In chilled water systems, the water’s temperature, which may also be automatically controlled, is lowered, increasing the temperature differential between the air and the coil surfaces, thereby increasing the heat transfer rate. Often, this is enough to return system capacity to when the coil was clean but at a noteworthy cost. The lowering of the water temperature requires a significant increase in energy use, and it’s often accompanied by pumping additional water volume. Increasing pump rpm has the same consequences as increasing fan rpm, a boost in horsepower to the cube of the increase. All of the above make a case for obtaining and keeping a coil perfectly clean, so that the original design advantages can be captured and maintained for the life of the system.

For DX systems, typically, run times are increased, and those DX machines equipped with variable drives could consume additional energy as fans speed up to compensate for the increased pressure drop across the coil.

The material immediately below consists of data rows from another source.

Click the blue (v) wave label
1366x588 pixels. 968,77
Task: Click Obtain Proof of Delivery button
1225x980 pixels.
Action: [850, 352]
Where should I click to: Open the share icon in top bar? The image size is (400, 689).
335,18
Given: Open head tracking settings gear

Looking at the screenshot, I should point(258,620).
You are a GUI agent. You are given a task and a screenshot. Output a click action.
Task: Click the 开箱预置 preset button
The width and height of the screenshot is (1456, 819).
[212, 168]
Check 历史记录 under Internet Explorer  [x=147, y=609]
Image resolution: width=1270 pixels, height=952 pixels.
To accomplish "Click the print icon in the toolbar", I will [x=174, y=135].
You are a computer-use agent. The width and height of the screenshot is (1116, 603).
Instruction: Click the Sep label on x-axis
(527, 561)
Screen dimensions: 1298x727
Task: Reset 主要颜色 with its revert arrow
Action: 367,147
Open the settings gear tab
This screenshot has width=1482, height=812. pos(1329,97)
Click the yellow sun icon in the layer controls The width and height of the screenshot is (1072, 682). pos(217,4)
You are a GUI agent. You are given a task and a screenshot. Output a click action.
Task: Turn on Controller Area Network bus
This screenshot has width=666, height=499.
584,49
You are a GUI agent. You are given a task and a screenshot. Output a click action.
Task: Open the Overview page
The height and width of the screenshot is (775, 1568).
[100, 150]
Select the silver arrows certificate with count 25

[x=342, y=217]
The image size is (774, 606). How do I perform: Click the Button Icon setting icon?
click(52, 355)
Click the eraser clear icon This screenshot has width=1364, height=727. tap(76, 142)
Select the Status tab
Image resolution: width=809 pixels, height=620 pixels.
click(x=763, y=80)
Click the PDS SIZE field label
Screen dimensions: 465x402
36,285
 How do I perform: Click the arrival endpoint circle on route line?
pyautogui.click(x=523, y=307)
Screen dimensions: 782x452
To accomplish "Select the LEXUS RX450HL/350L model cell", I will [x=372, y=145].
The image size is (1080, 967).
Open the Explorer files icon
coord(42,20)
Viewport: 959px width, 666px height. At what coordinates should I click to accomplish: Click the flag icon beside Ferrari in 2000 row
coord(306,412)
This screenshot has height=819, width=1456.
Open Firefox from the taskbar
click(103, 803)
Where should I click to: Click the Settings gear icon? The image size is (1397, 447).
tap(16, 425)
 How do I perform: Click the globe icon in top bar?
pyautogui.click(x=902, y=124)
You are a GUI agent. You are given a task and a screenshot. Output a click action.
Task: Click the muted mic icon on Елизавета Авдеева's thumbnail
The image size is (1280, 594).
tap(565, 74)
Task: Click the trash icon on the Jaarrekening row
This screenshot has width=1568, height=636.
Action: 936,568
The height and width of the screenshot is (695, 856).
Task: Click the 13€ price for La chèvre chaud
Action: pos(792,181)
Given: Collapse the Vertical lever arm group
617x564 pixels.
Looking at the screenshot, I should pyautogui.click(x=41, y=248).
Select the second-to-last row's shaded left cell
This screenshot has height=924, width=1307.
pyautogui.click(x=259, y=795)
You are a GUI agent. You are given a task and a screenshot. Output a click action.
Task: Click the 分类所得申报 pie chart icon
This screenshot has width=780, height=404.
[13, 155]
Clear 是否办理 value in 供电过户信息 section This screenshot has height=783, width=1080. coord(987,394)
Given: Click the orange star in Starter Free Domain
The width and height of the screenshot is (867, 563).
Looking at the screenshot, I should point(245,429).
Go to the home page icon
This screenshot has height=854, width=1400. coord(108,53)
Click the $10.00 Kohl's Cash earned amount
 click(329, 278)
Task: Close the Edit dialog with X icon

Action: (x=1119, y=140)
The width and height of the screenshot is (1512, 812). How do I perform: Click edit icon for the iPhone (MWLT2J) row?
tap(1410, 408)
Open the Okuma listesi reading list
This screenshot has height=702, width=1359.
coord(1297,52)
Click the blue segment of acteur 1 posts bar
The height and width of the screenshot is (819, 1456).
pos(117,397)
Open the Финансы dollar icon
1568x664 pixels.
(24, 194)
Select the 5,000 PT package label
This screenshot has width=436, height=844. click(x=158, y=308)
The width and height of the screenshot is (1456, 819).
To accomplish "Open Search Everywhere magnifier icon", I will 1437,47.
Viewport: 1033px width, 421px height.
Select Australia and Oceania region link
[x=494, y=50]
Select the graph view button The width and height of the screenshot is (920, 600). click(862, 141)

As temperature differentials across the evaporator coil lower, temperature differentials across the condenser coil will decrease as well, yielding an overall loss in cooling capacity. There may be other issues as well, such as head temperatures and pressures at the compressor. The key again is to obtain and keep the evaporator coil as clean as possible, which will restore the unit to near as-built capacity, and, therefore, potential energy savings.

In the future, both energy and water are going to cost more. Condensate from cooling equipment will be required to be collected and reused. When UV-C is used, drain pan water is disinfected and free of agglomerated organic material, meaning it can be easily reused, often without further treatment. When municipalities adopt green building codes, the focus will be on business’s consumption of water and will most likely include data centers.

Again, UV-C serves to restore the coil’s performance to regain system capacity. And, as system capacity increases, the energy that had been wasted to compensate for lost capacity is returned in the form of lower power consumption.



Equipment manufacturers usually recommend coil cleaning twice a year and no less than annually to not only prevent mold growth and capacity loss but to keep contaminants from compacting deep within the coil. However, with staffs and budgets shrinking, time and money for in-house or contracted coil cleaning is becoming scarce. In fact, some building operators report they have not cleaned their AHUs coils in three or four years. If coil cleaning is not performed regularly, contaminant buildup deep inside internal surfaces can become so difficult to remove that expensive coil replacement becomes the only option. UV-C has been shown to clean even compacted contaminant from a coil.



Users report that UV-C installations are very cost-effective. Most see paybacks in less than six months on energy use alone.

Many users report that their cost for an installed system featuring high-output lamps was about $0.10 per cfm (US). For a 10,000-cfm system, this amounts to an investment of about $1,000.

Field reports indicate that the first-cost of a UV-C system (initial investment) is approximately the same (or less) as a single, properly performed coil-cleaning procedure, especially when system shutdowns, off-hours work, associated overtime, and/or contractor labor costs are considered.

The operating cost for a system that is on year-round (24/7/365) is far less than 1 percent of the power to operate that air conditioning system. This amount is a noteworthy bargain in those systems that return 5 percent or more of their capacity.

UV-C light is an amazingly effective and affordable technology for keeping critical components of commercial HVAC systems clean and operating to “as-built” specifications. The benefits of UV-C energy can often sound a little too good to be true, but, with tens of thousands of installs and backing by ASHRAE, it becomes a benefit too good to miss out on.